Alla Horska was a Ukrainian monumentalist who worked in the 1960s and was expelled from the Union twice. She was first expelled in 1964 for the creation of a stained-glass window “Shevchenko: Mother” in the lobby of Kyiv University. The window was rejected as being ‘ideologically harmful’ because it showed a supposedly ‘sad’ Mother Ukraine, who appeared to be behind prison bars (these were, in fact, supports for the window). She was expelled for the second time in 1968 for signing the “Letter of Protest 139” together with other writers, artists and scientists, demanding a stop to the practice of illegal political trials.
“The worst thing after being expelled from the Union was that they stopped concluding contracts with artists or taking their works to exhibitions. Some were saved by teaching. Others went to the portrait workshop. Many were scared, had no money and sought solace in alcohol,” recalled Pavel Nikonov, a Soviet and Russian painter and graphic artist. Moreover, Molyar raises the question of whether we can call mosaic art realism at all when it mostly depicted a fictional and idealistic world. “An artist who wasn’t allowed to create what he wanted had to show in his works that happiness and prosperity were raging around him.”
The future of the mosaics
The Soviet mosaic panels transmitted an image of the communist world of the future, where there are no social classes, private property, or even money. Everything is owned by the community and each person contributes and receives according to their ability and needs. This is the future to which Soviet leaders and citizens aspired for almost 70 years. Yet even as the USSR reached its twilight years, the role of mosaics was already beginning to diminish. My mother, who grew up in the 1980s, told me: “When we were teenagers, we didn’t treat the Soviet mosaics as art, but rather as stamps from textbooks. They looked too aggressive and intrusive, staring at you from the sides of buildings, train station walls, even at summer camps. Most works lack the authors’ personalities. We never knew anything about who created them. I even used to think that it was the same person who made all the mosaics.”

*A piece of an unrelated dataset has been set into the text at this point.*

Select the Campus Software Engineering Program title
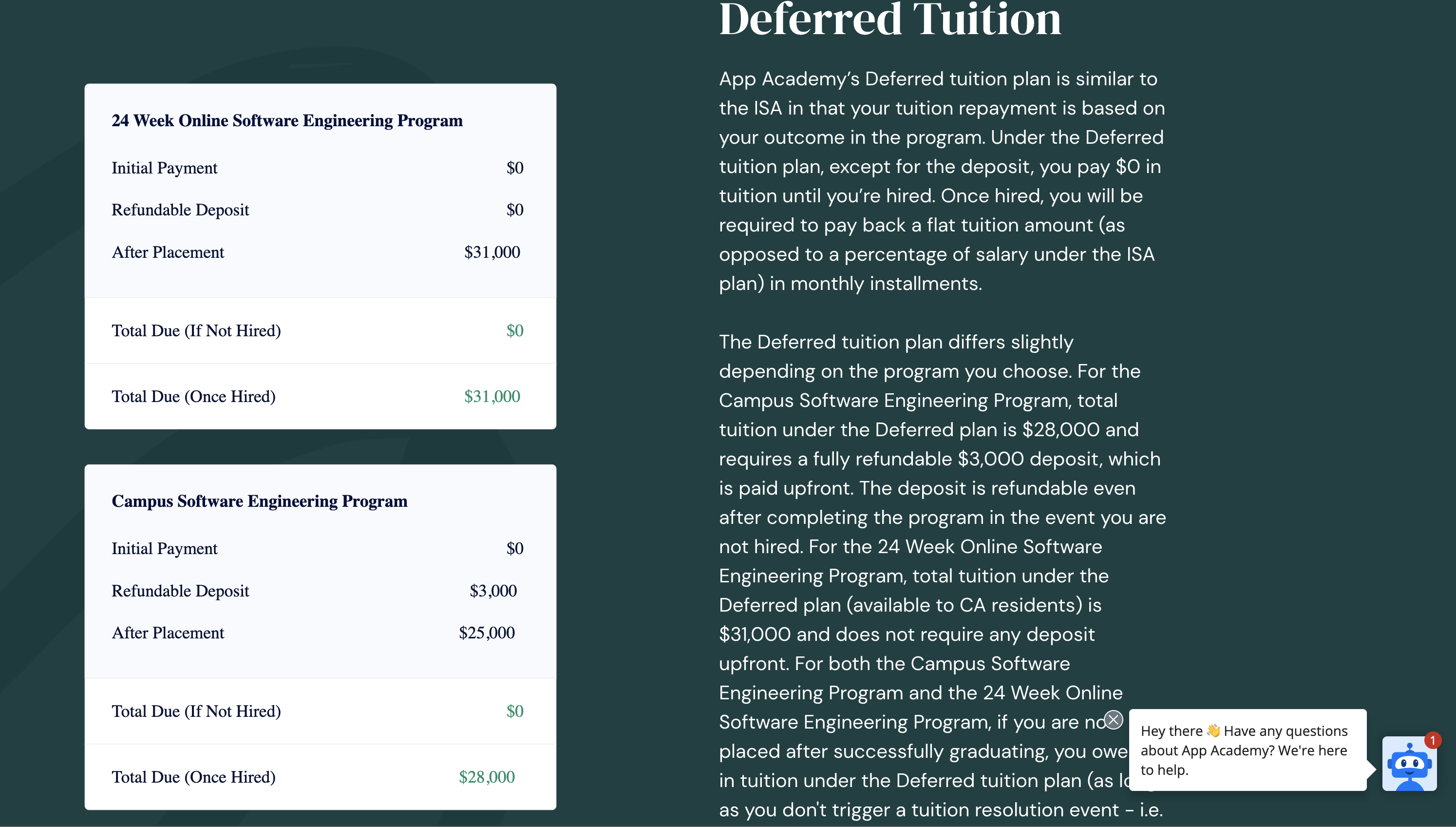This screenshot has width=1456, height=827. 260,501
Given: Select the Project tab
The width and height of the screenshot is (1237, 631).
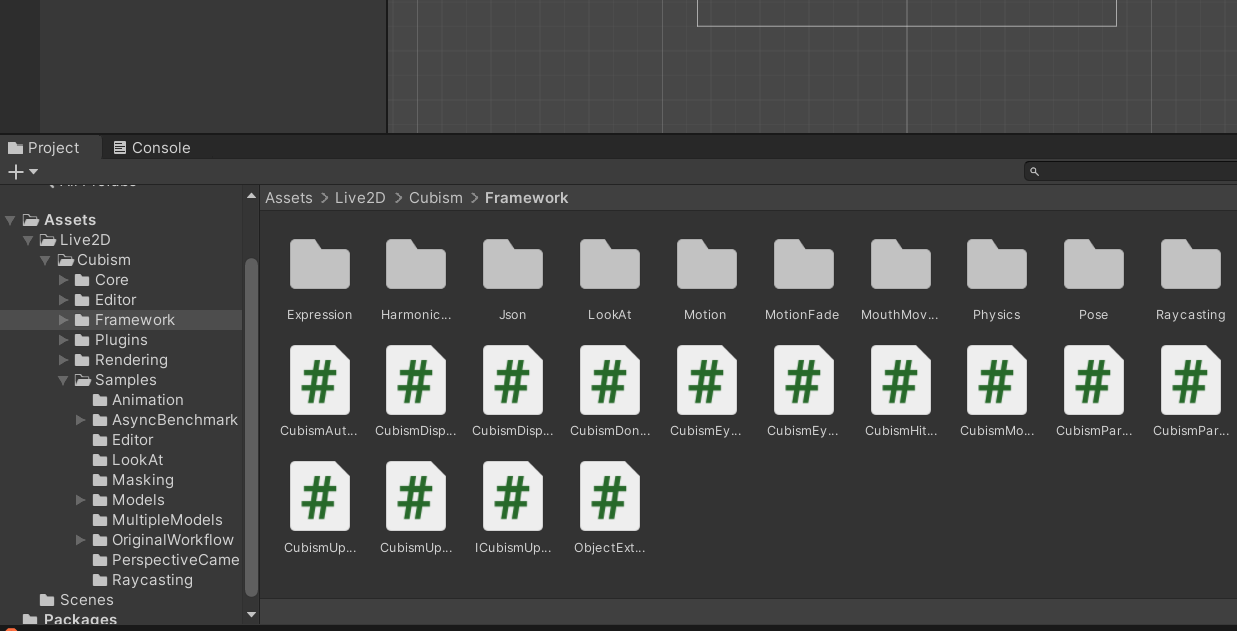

Today, due to the decommunization law in Ukraine, Ukrainian Soviet mosaic art is in danger. It is threatened with complete destruction and removal from the walls of cities. As to what we should do with the works – preserve them on the walls or destroy them – historians agree that, at the very least, the most prominent panels should remain alongside information plaques describing the reality in which they were created. This is echoed by Yevgen Nikiforov, who adds: “For me personally, this visual component, this material one, tells much more about the time, mistakes and history than any photo ever can.”
For more information about Ukrainian Soviet mosaic art, see Yevgen Nikiforov and Polina Baitsym’s English-language photobook “Art for Architecture Ukraine: Soviet Modernist Mosaics from 1960 to 1990” (2020), published by DOM publishers.